Storing and Extracting Metadata From Files: Converting Lists and Dicts into JSON and YAML

Storing and Extracting Metadata From Files: Converting Lists and Dicts into JSON and YAML

Author
Dr. Nicholas A. Del Grosso

Extracting Metadata From Files: Exploring Different Widely-Used, Text-Based File Formats

In neuroscience, data rarely exists on its own. A recording, image, behavioural table, or analysis result usually needs extra information to remain interpretable: when it was collected, which subject it came from, what settings were used, how the data are arranged, and who generated it. If this metadata only lives in our memory, in a lab notebook, or in filenames, it becomes difficult for others — and for our future selves — to understand or reuse the data reliably. In this notebook, we will practise turning Python data structures into text files and reading them back again, using open formats that can be shared across tools, operating systems, and research groups.

That’s where standardized file formats come in. In this set of exercises, we’ll practice serializing data into a string that we can write into a text file and deserializing text into Python data structures, using two different text file formats:

  • JSON (Javascript Object Notation)
  • YAML (Yet Another Markup Language)

Section 1: Python’s Most-Used Core Data Structures: Lists and Dicts

Before we store metadata in files, we need a clear way to organise it in Python. Lists and dictionaries are two of the most useful building blocks for this. Lists help us keep ordered collections, such as trials, subjects, filenames, or time points. Dictionaries help us attach names to values, such as an image width, a subject ID, or a microscope setting. These structures are simple, but they are powerful enough to represent much of the structured information we encounter in research workflows.

Code Reference: Comparing Syntax for Lists and Dicts

Operation Lists Dicts
Initialize (Empty) l = [] d = {}
Initialize (With Data) l = [10, 11, 12] d = {'a': 10, 'b': 11, 'c': 12}
Index (first value ) l[0] NA
Index (last value ) l[-1] NA
Slice (first-to-third values) l[0:3] NA
Index (by key) NA d['a']
Append Data l.append(13) d['d'] = 13
Replace Data l[0] = 14 d['a'] = 14
Delete Data del l[1] del d['b']
Get a list of all data values list(l) list(d.values())
Get a list of all data keys NA list(d.keys())

Exercises

Example: Make a list of three names of European countries.
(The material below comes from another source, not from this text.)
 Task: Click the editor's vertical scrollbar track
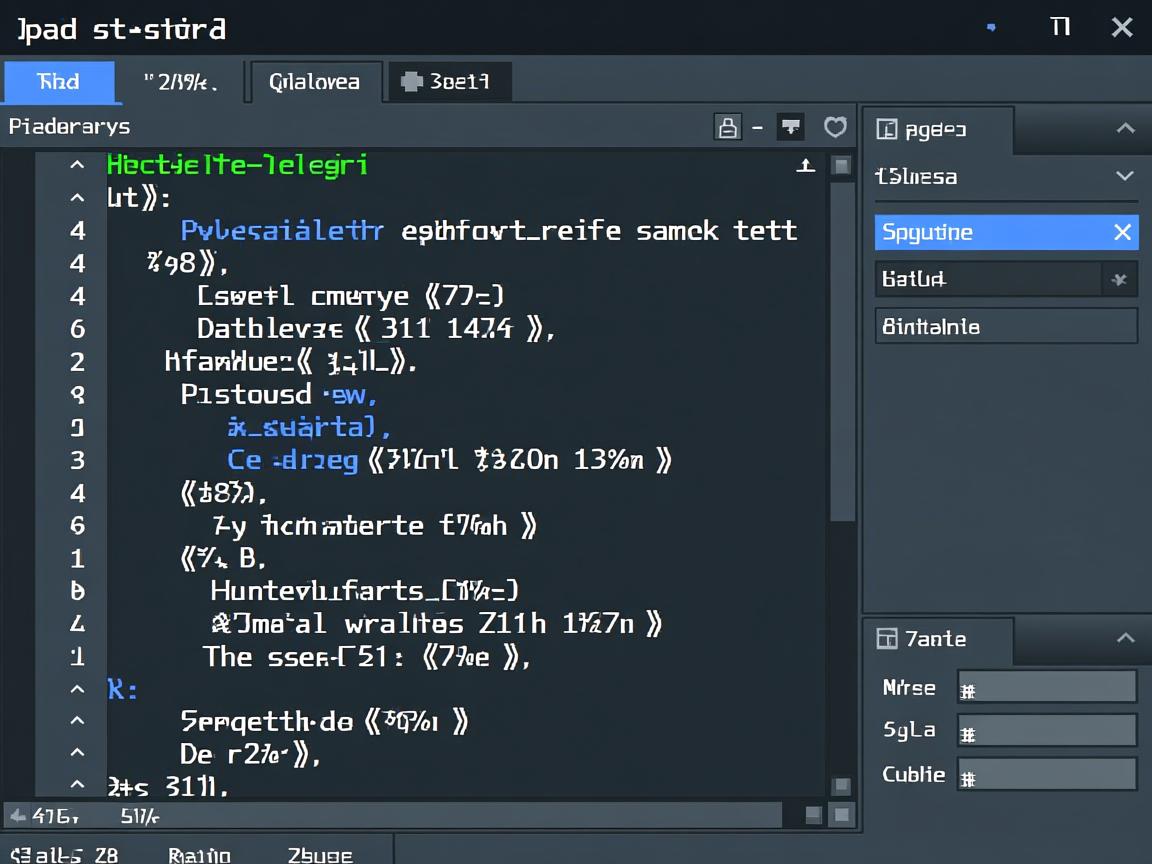coord(842,400)
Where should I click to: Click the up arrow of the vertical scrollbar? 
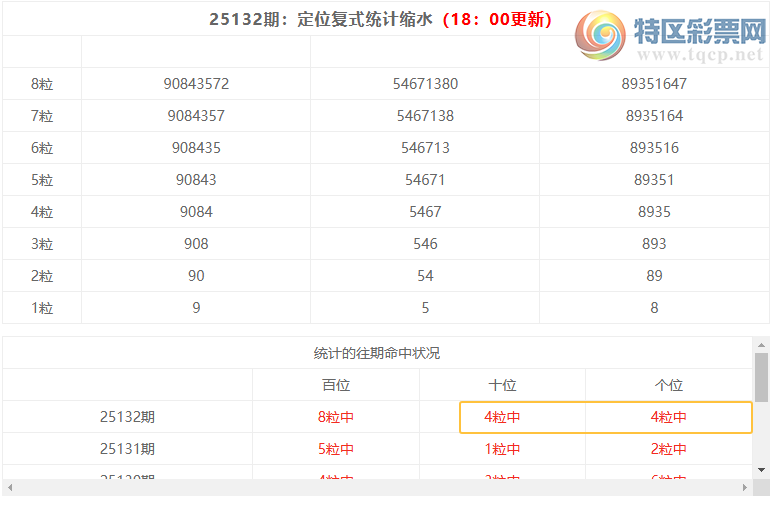[761, 344]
countries = ['Germany', 'France', 'England']
countries
['Germany', 'France', 'England']

Exercise: Make a list of three scientists.

Solution
scientists = ["Einstein", "Darwin", "Planck"]
scientists
['Einstein', 'Darwin', 'Planck']

Exercise: Display the second scientist in your list

Solution
scientists[1]
'Darwin'

Exercise: Replace the third scientist with "Wilhelm Wundt"

Solution
scientists[2] = "Wilhelm Wundt"
scientists
['Einstein', 'Darwin', 'Wilhelm Wundt']

Exercise: Use the list’s .append() method to put Max Planck onto the end of the list.

Solution
scientists.append('Max Planck')
scientists
['Einstein', 'Darwin', 'Wilhelm Wundt', 'Max Planck']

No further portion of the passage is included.